Answer these questions from the lake fishing article, one per line:
(a) Who is named as the author?
(b) Why does the article say trout are harder to locate in lakes than in rivers?
(c) What is being fished along the edge of the raupo?

**Source extract:**
-- Opening Marker --

High Country Lake Fishing in Canterbury

Crystal clear waters offer excellent sight fishing opportunities. High Country Lake Fishing.
Crystal clear waters offer excellent sight fishing opportunities around Canterbury High Country lakes.

High Country Lake Fishing in Canterbury

By Peter Langlands

When fishing lakes you don’t have to worry about floods, strong winds or low flows. Lakes are a relatively dependable fishery. In this article, I will look at lake fishing strategies and then discuss some locations.

Lakes are quite different from rivers and the trout are not as easily located in lakes as they roam over a larger area.

One of the advantages of river fishing (when the rivers are fishable !) is that you can read the water and pinpoint the location of fish (or high probability water for prospecting) with some experience.

Lake fishing requires a quite different approach to river fishing

In lakes, the challenge is finding the trout and putting the fly or spinner on their nose. Lakes can be read to a certain extent like rivers, although it generally takes more effort to put your fly right in front of the trout.

For a start, let us look at some locations where there is a high chance of finding trout.

High country lake fishing. Fishing the dragonfly nymph along the edge of the raupo.

-- Closing Marker --

**Material provided:**
-- Opening Marker --

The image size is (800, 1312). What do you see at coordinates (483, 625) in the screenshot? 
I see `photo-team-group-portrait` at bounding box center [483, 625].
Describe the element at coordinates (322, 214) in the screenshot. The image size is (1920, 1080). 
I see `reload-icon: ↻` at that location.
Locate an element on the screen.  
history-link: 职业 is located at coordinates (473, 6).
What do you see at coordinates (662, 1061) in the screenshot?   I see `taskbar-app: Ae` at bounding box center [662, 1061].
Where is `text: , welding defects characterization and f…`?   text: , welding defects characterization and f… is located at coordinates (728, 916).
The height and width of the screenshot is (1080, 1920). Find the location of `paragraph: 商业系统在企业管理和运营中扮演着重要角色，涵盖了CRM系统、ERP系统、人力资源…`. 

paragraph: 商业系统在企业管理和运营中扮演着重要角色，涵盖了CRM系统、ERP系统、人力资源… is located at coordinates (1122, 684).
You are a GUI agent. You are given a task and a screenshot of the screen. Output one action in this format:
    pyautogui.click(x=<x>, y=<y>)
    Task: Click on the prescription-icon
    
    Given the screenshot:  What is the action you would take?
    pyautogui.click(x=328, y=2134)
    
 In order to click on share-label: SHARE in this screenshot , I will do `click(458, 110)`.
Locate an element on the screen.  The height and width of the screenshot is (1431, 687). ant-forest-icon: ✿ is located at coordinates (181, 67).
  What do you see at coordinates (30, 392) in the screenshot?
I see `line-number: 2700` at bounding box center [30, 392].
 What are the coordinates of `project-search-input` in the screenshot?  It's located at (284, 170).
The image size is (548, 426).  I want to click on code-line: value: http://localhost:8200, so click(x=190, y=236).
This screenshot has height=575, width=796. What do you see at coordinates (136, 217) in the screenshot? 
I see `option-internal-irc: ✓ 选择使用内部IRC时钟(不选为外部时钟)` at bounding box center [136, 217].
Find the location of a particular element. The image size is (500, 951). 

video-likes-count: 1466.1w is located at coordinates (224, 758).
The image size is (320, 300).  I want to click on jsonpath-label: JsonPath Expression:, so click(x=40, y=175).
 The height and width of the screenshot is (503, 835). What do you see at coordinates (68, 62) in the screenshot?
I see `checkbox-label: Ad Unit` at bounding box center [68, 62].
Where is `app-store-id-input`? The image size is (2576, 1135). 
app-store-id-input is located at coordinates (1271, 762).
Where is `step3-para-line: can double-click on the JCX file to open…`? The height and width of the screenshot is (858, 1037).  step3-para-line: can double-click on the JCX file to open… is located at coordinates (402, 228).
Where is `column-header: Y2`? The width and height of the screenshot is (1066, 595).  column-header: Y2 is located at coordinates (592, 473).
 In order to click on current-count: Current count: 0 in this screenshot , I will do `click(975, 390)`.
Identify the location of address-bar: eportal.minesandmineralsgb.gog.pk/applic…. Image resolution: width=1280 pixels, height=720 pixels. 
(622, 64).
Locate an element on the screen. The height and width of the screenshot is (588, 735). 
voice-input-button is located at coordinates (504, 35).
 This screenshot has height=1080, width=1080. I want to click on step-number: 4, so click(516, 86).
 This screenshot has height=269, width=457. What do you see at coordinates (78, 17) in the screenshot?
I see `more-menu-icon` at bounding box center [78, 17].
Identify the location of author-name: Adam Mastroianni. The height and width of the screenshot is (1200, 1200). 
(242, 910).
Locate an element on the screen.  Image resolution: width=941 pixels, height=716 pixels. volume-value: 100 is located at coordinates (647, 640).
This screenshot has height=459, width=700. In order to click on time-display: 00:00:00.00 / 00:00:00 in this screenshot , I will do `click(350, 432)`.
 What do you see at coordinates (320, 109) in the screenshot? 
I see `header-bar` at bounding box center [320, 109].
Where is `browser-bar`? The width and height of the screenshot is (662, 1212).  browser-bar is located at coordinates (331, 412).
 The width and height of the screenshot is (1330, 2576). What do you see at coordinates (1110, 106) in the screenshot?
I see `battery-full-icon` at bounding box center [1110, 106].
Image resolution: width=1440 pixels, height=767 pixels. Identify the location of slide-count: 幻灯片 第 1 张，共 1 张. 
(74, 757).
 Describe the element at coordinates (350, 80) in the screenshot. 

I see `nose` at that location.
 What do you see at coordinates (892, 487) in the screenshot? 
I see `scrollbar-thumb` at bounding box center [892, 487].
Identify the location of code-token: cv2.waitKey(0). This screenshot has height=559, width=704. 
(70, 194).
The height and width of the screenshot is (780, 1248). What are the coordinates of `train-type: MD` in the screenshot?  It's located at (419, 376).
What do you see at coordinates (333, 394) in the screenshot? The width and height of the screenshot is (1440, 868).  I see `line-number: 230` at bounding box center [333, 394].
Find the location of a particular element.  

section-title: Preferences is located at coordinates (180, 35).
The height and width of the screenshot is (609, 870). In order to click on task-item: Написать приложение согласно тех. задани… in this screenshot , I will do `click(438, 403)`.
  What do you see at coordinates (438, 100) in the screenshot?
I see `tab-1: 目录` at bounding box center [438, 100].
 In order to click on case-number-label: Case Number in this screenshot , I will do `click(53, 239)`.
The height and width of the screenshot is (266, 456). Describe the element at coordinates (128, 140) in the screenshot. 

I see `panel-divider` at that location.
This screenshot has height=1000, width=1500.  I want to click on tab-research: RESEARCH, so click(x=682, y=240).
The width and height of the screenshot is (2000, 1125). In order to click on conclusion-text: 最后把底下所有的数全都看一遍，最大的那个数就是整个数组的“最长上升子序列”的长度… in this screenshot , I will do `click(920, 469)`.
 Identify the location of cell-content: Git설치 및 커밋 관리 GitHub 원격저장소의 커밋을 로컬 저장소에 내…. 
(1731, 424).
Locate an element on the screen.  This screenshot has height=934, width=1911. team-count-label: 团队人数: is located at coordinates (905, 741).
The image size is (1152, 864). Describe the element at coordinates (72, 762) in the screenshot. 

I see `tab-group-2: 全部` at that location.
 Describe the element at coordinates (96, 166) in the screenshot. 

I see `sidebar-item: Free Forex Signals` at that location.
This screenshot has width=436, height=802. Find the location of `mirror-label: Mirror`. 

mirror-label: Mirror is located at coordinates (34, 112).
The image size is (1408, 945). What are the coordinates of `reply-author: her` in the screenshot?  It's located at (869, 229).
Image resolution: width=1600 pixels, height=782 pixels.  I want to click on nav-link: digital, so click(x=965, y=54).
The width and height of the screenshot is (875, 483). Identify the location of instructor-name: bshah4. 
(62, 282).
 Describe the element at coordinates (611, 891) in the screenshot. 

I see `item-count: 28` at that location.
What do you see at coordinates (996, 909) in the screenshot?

-- Closing Marker --

**Answer area:**
(a) Peter Langlands
(b) They roam over a larger area.
(c) The dragonfly nymph